Шрифт:
Интервал:
Закладка:
Два письма
11 сентября 1820 года князь И.Л.Щербатов выехал из Петербурга, втайне желая превратить свой очередной отпуск в бессрочный и получить отставку, прежде которой ему хотелось только дождаться производства в следующий чин. До Царского Села его провожал Ермолаев вместе с Михаилом и Петром Чаадаевыми, а в качестве попутчика в дорогу Щербатов избрал своего товарища по полку штабс- -капитана Рачинского. Друзья весело пообедали в ресторации, не подозревая, что предстоящие вскоре испытания коснутся их всех без исключения и некоторым обещают разлуку на всю жизнь. С этой минуты каждая деталь поездки станет предметом пристального внимания следователей и вызовет многие допросы. Виною тому - следующее письмо Щербатова, отправленное им из Москвы 9 октября.
"Любезный Ермолаев!
Благодаря твоей бессоннице, которая доставила мне случай читать забавное твое письмо, знаю я, что ты здоров по-прежнему, то есть когда так, а когда сяк. За попечение и жертву (понимается временную) для Роты я тебе признателен. Игнатию же даны наставления тебя удовольствовать. Рачинского, с которым мы спокойно и довольно весело ехали, оставил я в деревне, в хлопотах. Цель же моего путешествия в ту сторону мне не удалась, потому что мы с Якушкиным разъехались.
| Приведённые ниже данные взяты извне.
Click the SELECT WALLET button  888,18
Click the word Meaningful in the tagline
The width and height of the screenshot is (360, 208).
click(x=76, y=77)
Из Смоленска скакал я в Дорогобуж, оттуда в Москву, оттуда в деревню, из деревни в Москву, где и нахожусь четвертый день. Надеюсь же на днях скакать в Ярославль, оттуда назад, а потом скакать в Новгородскую губернию, оттуда назад. Пожалуй, пиши, не произведен ли кто из подпрапоров, когда будет царь, что мне ожидать и пр. Так нельзя ли пригнать, чтобы я чрез месяца полтора мог знать, на что решиться. Кланяйся Муравьеву, ...да и только - да еще Тухачевскому. У меня бессонницы нет, а потому прощай. Домашние мои тебе кланяются, так же как и твой Щербатов.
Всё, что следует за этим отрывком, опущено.